A comet or asteroid descended from the black of space, struck the planet’s cloudtops, and disintegrated, producing a flash of light so bright it was visible in backyard telescopes on Earth. Soon, observers around the world were training their optics on the impact site, waiting to monitor the cindery cloud of debris which always seems to accompany a strike of this kind.
They’re still waiting.
“It’s as if Jupiter just swallowed the thing whole,” says Anthony Wesley of Australia, one of two amateur astronomers who recorded the initial flash. The other, Christopher Go of the Philippines, says “it was thrilling to see the impact, but the absence of any visible debris has got us scratching our heads.”
Indeed, it is a bit of a puzzle. “We’ve seen things hit Jupiter before,” says planetary scientist Glenn Orton of JPL, “and the flash of impact has always been followed by some kind of debris.”
For instance, when fragments of Comet Shoemaker-Levy 9 hit Jupiter in 1994, each major flash observed by NASA’s Galileo spacecraft produced a “bruise,” a murky mixture of incinerated comet dust and chemically altered Jovian gas twisting and swirling among the native clouds. Just last year, in July 2009, Wesley discovered a similar mark thought to be debris from a rogue asteroid crashing into the planet.
So where is the debris this time?
A possibility offered by some observers is that the flash wasn’t an impact at all. Maybe Go and Wesley witnessed a giant Jovian lightning bolt.
“I consider that very, very unlikely,” says Orton. “NASA spacecraft have seen lightning on Jupiter many times before, but only on the planet’s nightside. This dayside event would have to be unimaginably more powerful than any previous bolt we’ve seen. Even Jupiter doesn’t produce lightning that big.”
Nor could it be a flash of lightning in Earth’s atmosphere fortuitously happening in front of Jupiter. Simultaneous observations of the same flash from widely-spaced observatories in Australia and the Philippines rule that out. For the same reason, it couldn’t be, say, a terrestrial meteor or any other phenomenon in the atmosphere of Earth.
In short, the flash really happened at Jupiter.
Curiously, the impactor (if indeed this was an impact event) struck right in the middle of Jupiter’s South Equatorial Belt (SEB), one of the two broad stripes that girdle the planet. This is “curious” because the SEB itself vanished earlier this year. Orton has proposed that the missing belt still exists, it’s just temporarily hidden underneath some high-altitude cirrus clouds.

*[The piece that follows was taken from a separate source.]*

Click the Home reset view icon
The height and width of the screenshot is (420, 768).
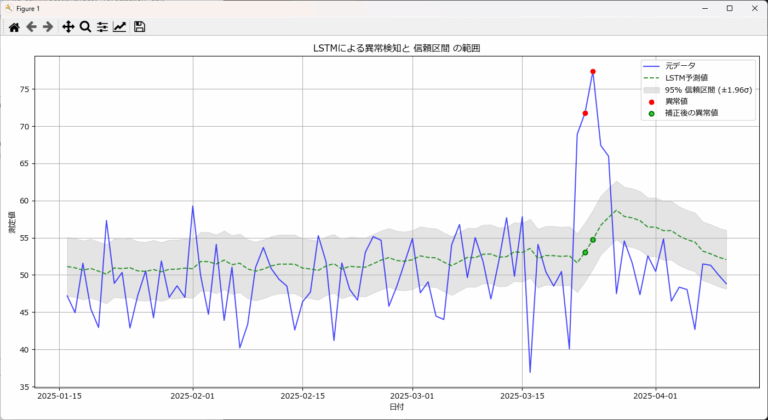[x=14, y=27]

Could those very same clouds be hiding the impact debris?
He doesn’t think so. “The flash came from an altitude above any cirrus layer, so the debris should be plainly visible—if there is any.”
The best remaining hypothesis is that the impactor was small, packing just enough punch to make a flash, but without leaving much debris.

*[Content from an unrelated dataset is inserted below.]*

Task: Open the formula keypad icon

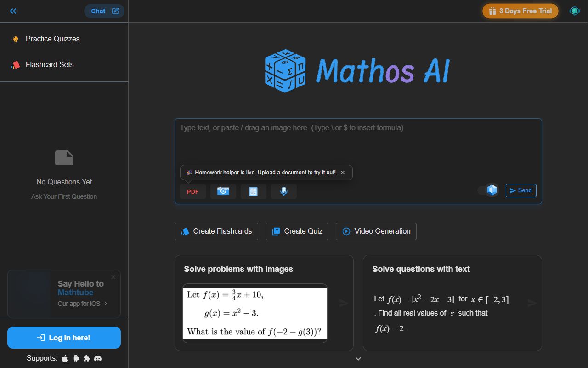Action: click(x=254, y=191)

One thing is sure: “Jupiter is getting hit more than we expected,” says Don Yeomans, head of NASA’s Near-Earth Object program of JPL. “Back in the days of Shoemaker-Levy 9 (SL-9), we calculated that we should see an impact on Jupiter once every hundred years or so. We considered ourselves extraordinarily lucky to witness the SL-9 event.”
“But look where we are now,” he continues. “Anthony Wesley has observed two impacts within the past 12 months alone. It’s time to revise our impact models [particularly for small impactors].”
Clearly, researchers have a lot to learn, not only about how often Jupiter gets hit, but also what happens when the strikes occur.
“We’re continuing the search for debris at a number of major observatories, including Hubble,” says Orton. Future observations sensitive to very small amounts of debris and to gases pulled up from Jupiter’s deeper atmosphere may yet reveal what happened to the flashy impactor of June 3rd—or lead researchers in new directions entirely.